#### [Aim of the task]
The required output is the line that contains "The width and height of the screenshot is (922, 684)." through the last line of the data, retyped verbatim and with nothing added.

[Stored records]
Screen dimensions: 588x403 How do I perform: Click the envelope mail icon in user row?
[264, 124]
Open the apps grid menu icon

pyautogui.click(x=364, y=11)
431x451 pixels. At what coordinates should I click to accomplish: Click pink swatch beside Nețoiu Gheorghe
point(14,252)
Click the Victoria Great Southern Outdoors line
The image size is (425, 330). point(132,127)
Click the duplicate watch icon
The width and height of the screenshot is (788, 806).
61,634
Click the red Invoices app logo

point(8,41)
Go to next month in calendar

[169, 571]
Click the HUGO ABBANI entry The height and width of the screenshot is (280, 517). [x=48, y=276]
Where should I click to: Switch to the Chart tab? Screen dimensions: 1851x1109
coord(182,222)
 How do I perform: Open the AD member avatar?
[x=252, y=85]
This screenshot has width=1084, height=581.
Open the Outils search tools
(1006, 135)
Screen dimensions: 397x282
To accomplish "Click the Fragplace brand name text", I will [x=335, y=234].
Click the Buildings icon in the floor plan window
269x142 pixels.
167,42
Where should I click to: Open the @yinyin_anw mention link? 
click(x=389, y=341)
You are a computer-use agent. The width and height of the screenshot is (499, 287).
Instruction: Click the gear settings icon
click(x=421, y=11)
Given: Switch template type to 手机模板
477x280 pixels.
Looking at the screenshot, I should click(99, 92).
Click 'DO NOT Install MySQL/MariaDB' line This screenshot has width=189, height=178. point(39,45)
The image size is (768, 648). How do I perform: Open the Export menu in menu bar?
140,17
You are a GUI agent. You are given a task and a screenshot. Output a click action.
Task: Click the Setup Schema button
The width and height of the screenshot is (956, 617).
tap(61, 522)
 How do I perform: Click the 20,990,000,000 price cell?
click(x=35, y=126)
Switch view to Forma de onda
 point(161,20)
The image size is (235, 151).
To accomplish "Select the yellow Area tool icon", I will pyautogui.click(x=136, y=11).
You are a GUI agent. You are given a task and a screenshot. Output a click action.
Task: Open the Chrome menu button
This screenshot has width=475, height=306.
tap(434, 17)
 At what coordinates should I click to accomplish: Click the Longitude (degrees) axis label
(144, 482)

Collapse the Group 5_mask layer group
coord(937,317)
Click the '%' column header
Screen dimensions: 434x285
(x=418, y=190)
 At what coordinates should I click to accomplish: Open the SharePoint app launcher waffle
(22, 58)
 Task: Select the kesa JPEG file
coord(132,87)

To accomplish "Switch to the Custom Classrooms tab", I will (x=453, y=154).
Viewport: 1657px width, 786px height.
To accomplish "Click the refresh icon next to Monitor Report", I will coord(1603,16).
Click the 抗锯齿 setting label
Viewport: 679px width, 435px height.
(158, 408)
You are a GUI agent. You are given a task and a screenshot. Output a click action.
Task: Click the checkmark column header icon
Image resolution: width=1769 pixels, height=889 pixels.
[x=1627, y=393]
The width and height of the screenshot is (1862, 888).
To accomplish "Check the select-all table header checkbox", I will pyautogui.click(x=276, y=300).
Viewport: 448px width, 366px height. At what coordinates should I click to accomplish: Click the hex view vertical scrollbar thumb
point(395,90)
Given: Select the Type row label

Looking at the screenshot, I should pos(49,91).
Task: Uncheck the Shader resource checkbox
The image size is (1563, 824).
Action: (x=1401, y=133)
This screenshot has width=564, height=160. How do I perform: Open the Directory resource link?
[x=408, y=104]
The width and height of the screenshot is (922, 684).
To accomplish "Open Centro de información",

#### [Answer for the task]
The width and height of the screenshot is (922, 684).
To accomplish "Open Centro de información",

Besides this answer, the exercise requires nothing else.